Months later, as my grief subsided, I understood. At her funeral, her life had come together like a series of photographs—childhood friends, high school friends, college friends and her fellow retirees she’d met while wintering in Tucson, Arizona. She understood that each of our stories have a beginning, a middle and an end, and she’d taken care to invest in her narrative arc. Death wasn’t something to be feared; it was simply the ending to her life here on earth.
I suspect her faith will always be much stronger than mine. But her words while dying brought on such an appreciation for her life and wisdom that I no longer fear death as I had. Dying was a natural process; her body shut down in predictable ways. And as the last of her mind folded up, the most beautiful part of her life—her legacy of six grown children—surrounded her.
By gathering in her living room, we may have given her a gift of last goodbyes, but she gave us a gift too. Because she didn’t fear her death, I didn’t fear her death. Now death doesn’t feel like a great unknown. And that’s a gift I want to pass on to our children.
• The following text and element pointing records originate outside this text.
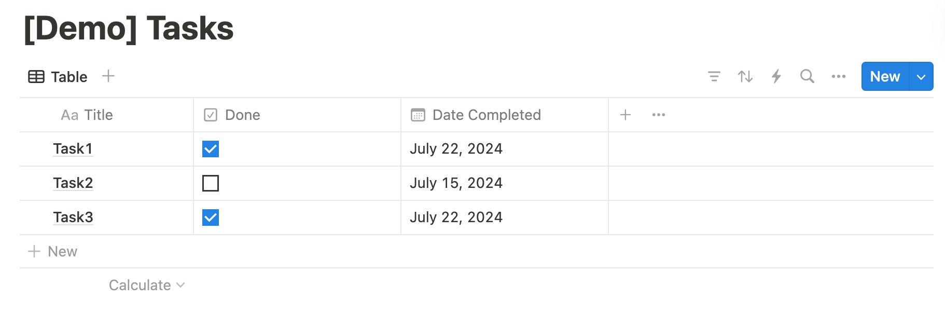The width and height of the screenshot is (945, 326).
Task: Add a row with the + New link
Action: click(52, 251)
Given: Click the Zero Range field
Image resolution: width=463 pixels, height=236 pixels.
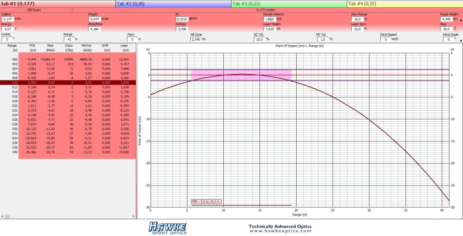Looking at the screenshot, I should click(358, 19).
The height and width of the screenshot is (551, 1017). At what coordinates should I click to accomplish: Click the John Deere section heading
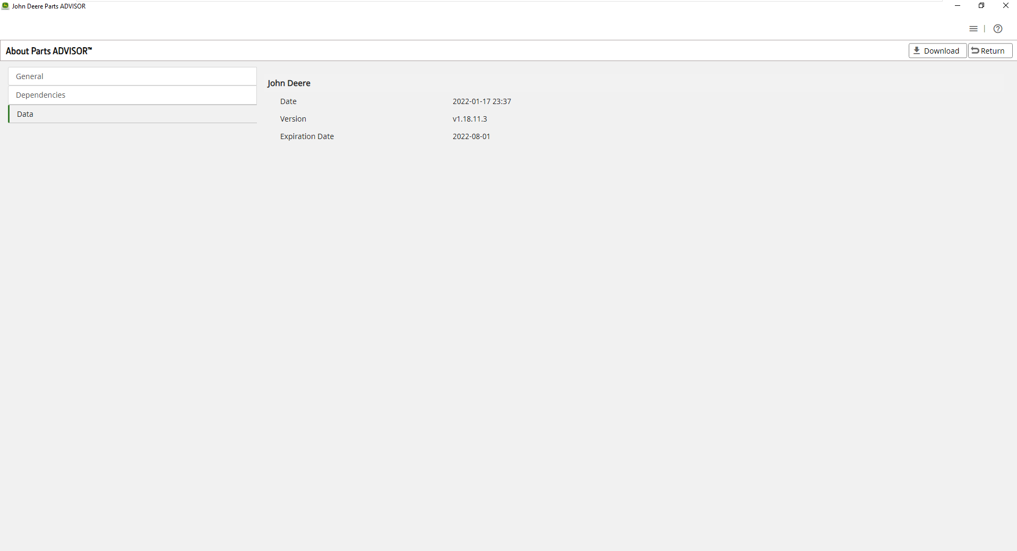(x=289, y=83)
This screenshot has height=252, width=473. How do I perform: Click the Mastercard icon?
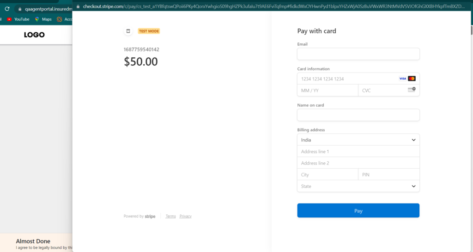pos(412,79)

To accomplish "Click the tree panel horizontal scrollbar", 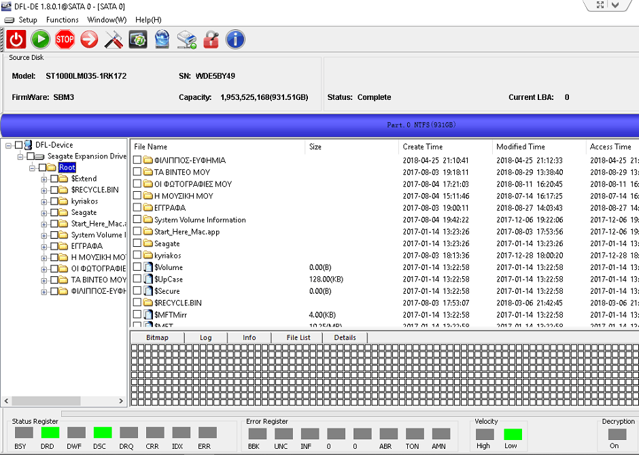I will (x=48, y=401).
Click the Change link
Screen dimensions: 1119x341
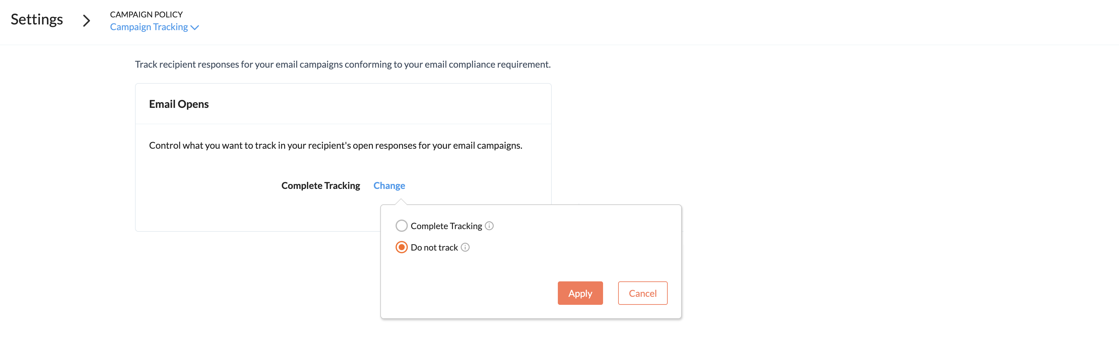tap(389, 185)
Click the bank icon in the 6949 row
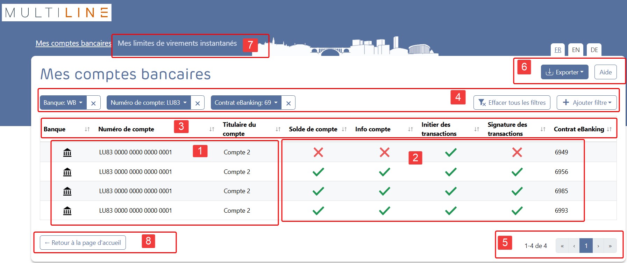Image resolution: width=627 pixels, height=263 pixels. (67, 152)
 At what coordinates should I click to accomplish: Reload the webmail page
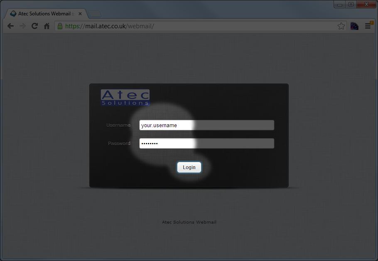tap(34, 26)
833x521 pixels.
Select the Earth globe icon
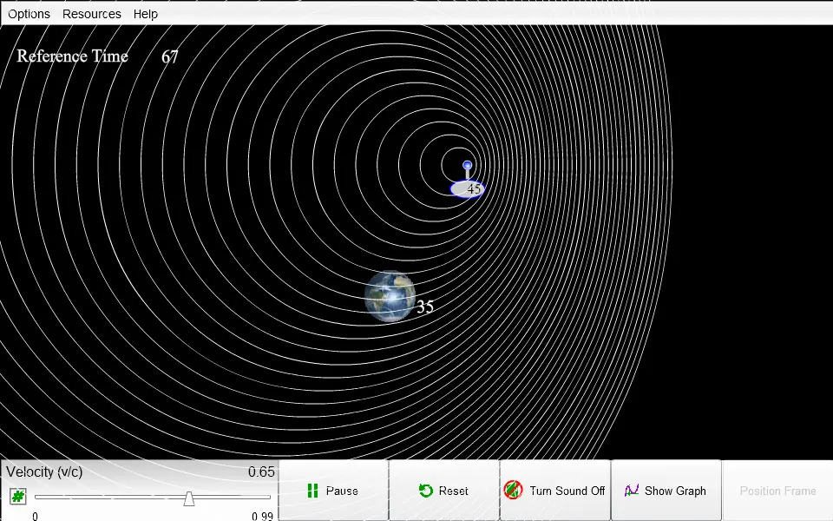coord(390,297)
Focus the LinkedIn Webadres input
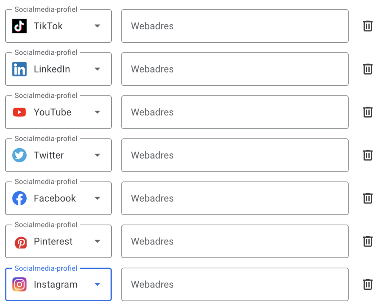Screen dimensions: 389x308 pos(234,69)
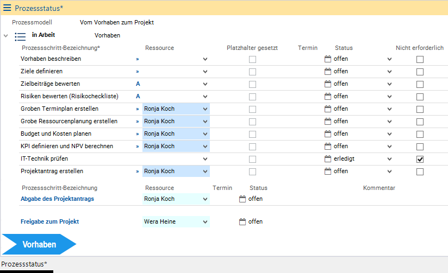Uncheck Nicht erforderlich for IT-Technik prüfen
448x273 pixels.
point(420,159)
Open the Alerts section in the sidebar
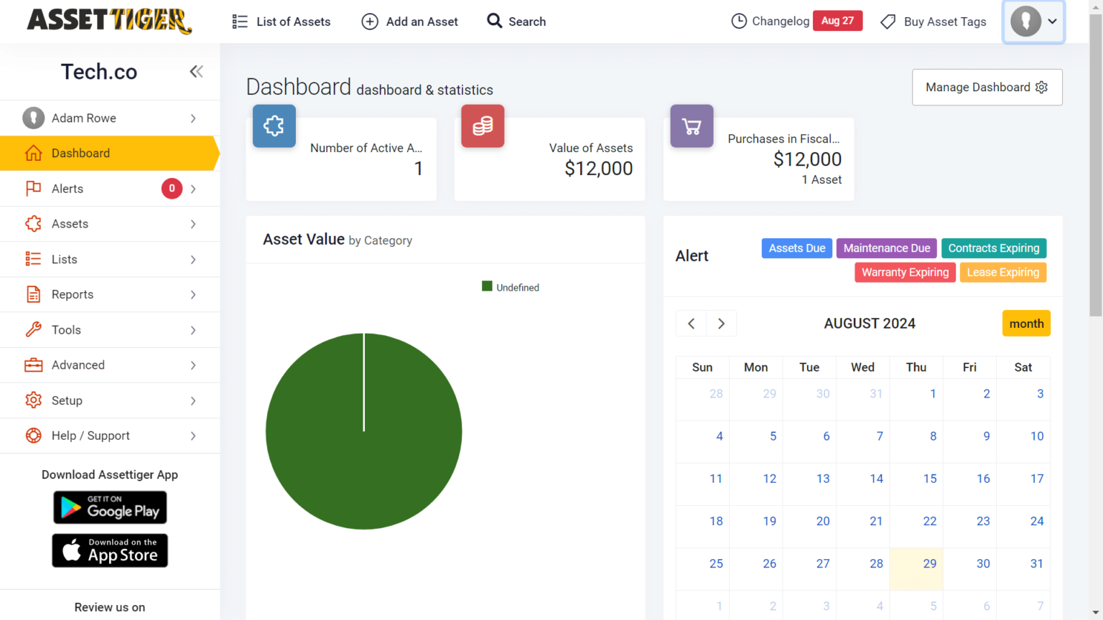1103x620 pixels. click(68, 188)
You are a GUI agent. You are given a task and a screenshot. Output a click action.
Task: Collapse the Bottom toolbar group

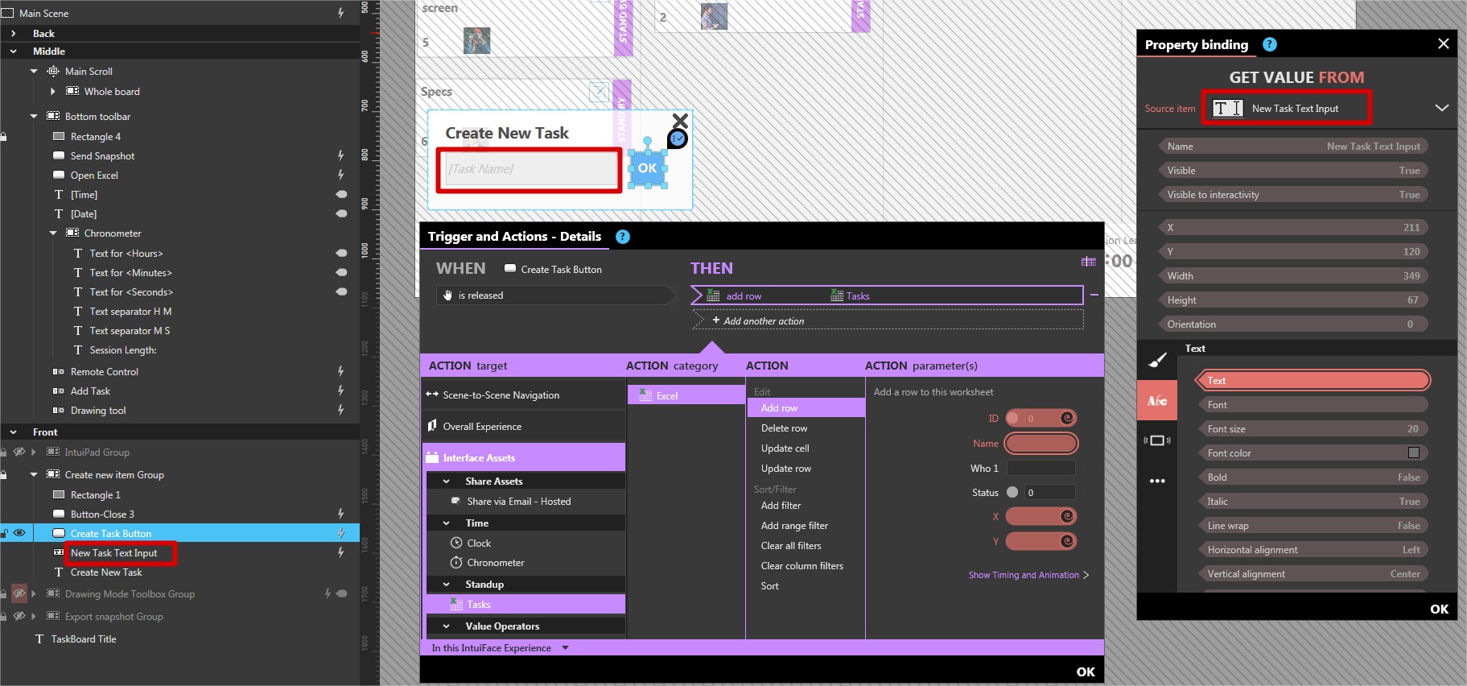point(34,117)
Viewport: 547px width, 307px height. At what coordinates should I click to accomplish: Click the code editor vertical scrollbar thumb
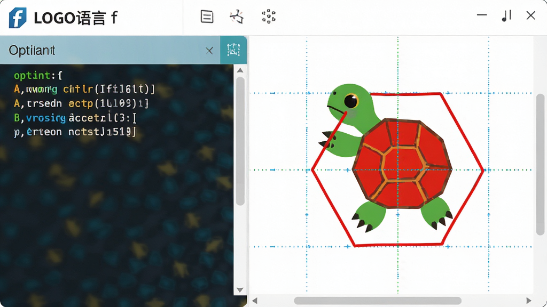pos(240,141)
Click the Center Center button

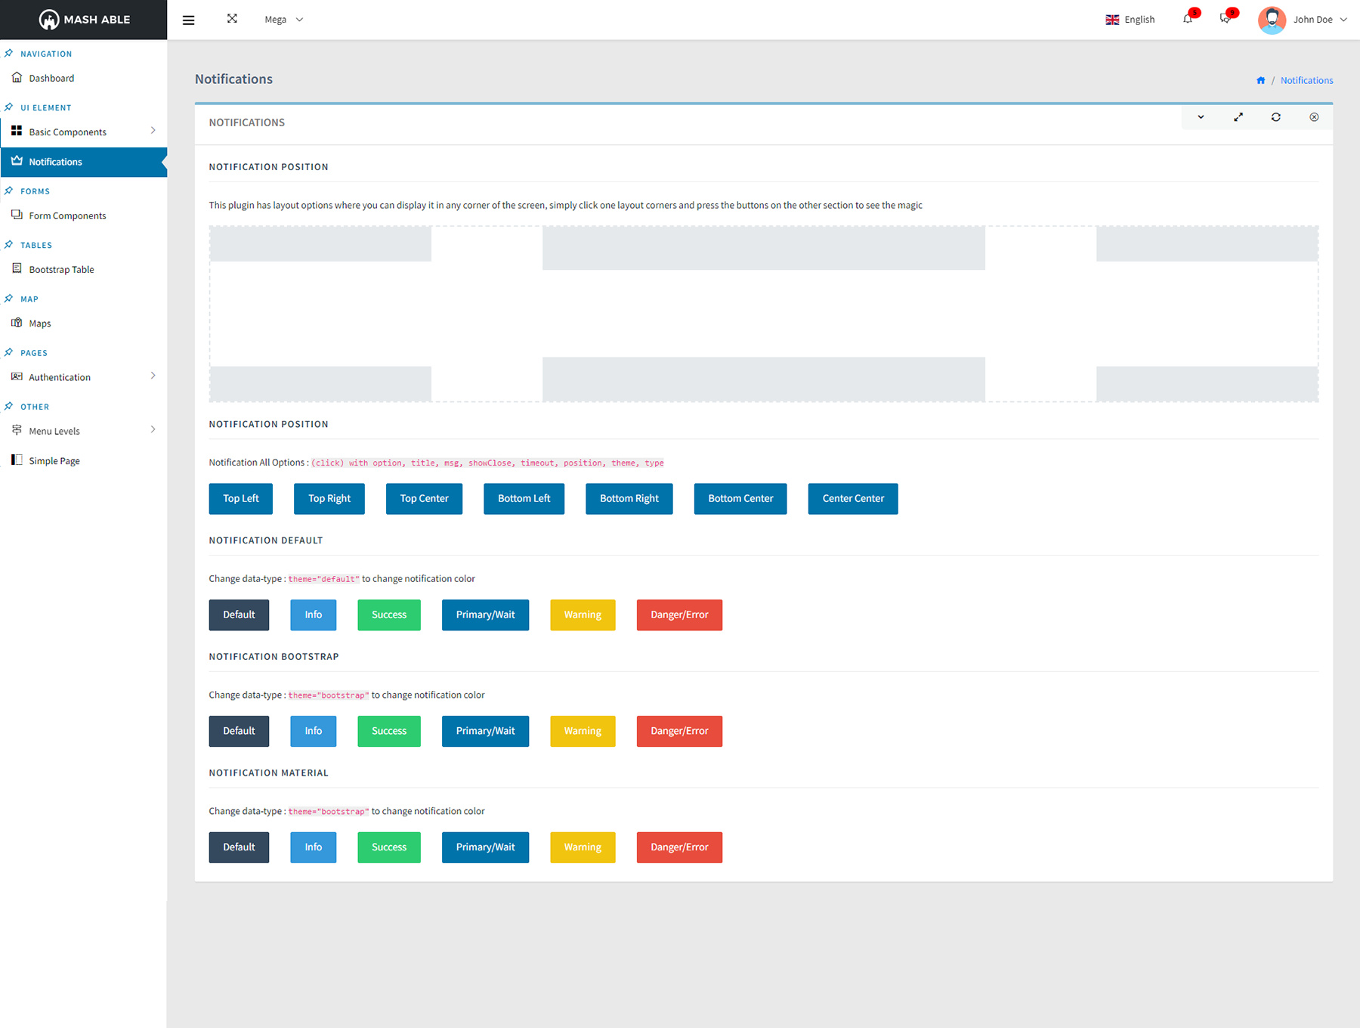[x=852, y=499]
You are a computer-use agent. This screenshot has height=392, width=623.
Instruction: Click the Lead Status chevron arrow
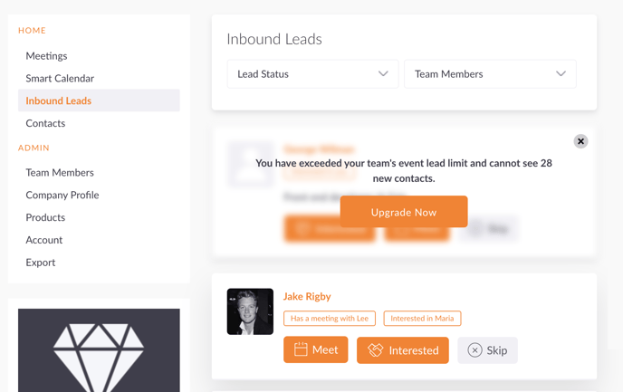click(x=383, y=73)
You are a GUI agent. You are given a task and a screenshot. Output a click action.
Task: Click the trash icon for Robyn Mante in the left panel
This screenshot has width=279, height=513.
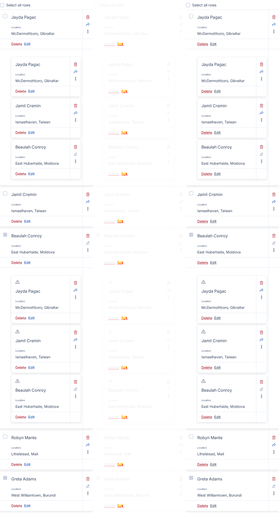(88, 438)
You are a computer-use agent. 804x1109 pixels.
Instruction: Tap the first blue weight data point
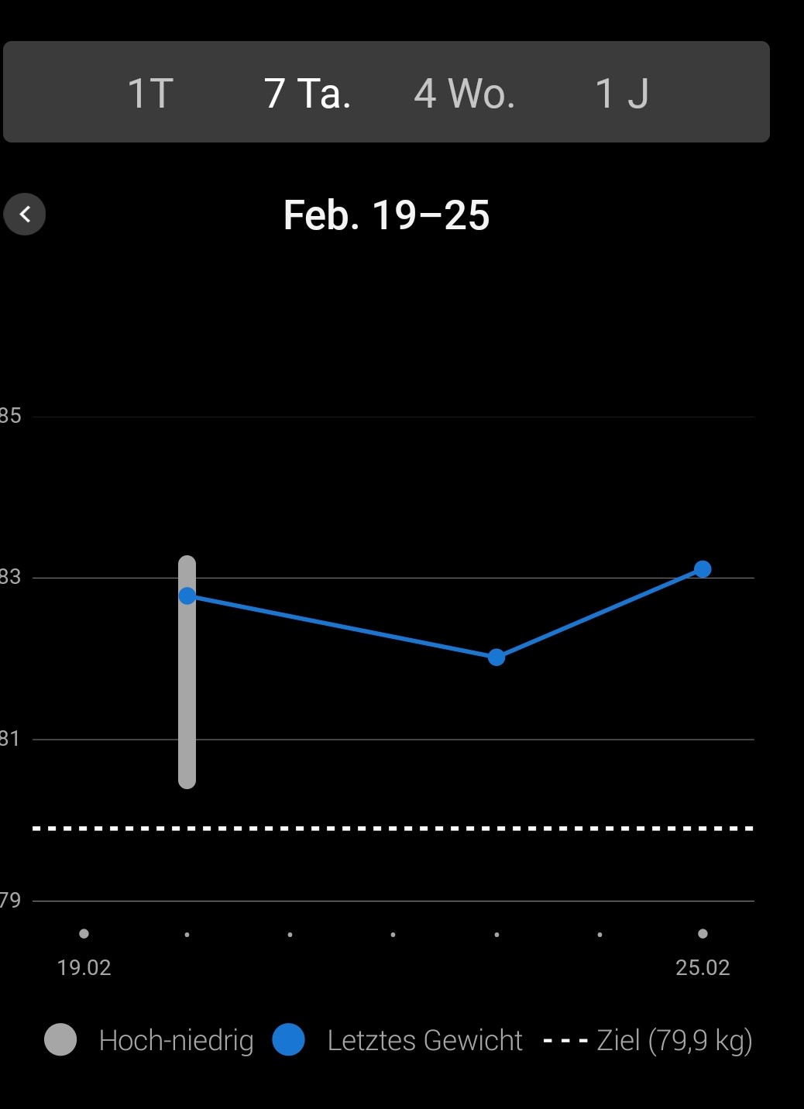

About a month ago, our family faced a tough choice: Our dog, after routine surgery, developed a stricture in her esophagus so severe she couldn’t eat or drink. She threw up in our yard. She gagged while eating grass to try to settle her stomach. For thousands of dollars, we could sedate her to perform an endoscopy followed by one or more balloon dilations with no guarantees, said the surgeon, or, given that our dog was past her life expectancy, we could put her to sleep.
Before my husband’s mother died, I would have fought for our pet’s life. But through her eyes, I understand there is a time to let go. As my father-in-law, a veterinarian, explained it, “Often, clients ask me to do whatever I can to save their pet’s life. Then, they come back six months later, enraged at their pet because it can no longer control its bladder. Let go while the memories are good.” It wasn’t fair to prolong her life, and the pain and stress that would come with it, because we weren’t ready to let go.
Our eldest chose to join us while we put our dog to sleep. He held her head and spoke to her til she passed on. While in pain, he was also able to find peace. Here’s how we prepared our children for her death.
Acknowledge Their Fears
My husband and I listened to their concerns to learn their beliefs and the thoughts they struggled with. That made it easier for us to address their fears—each child, at a different developmental stage, had different ones—rather than expose them to ours.
Teach Your Children That Life Is a Cycle
When my mother-in-law died, we talked about her life. Her death was one moment; it didn’t define the joy she brought us, but was simply a transition that brought her full circle, like the butterflies they had learned about in school.
Death Does Not Have to Bring On Pain
We included our children in our discussion about whether or not to put our dog to sleep. We talked about how her arthritic body created pain, how freeing her from this body would remove her pain.
Talk About Passing
They needed outlets for their grief. Our kids baked clay paw prints of our dog to preserve their memories of her.
Grief ebbs and flows. We share memories of both our mother-in-law and our dog at the dinner table to make sure the conversation continues to flow. We remember what we’re thankful for: the joy they brought into our life.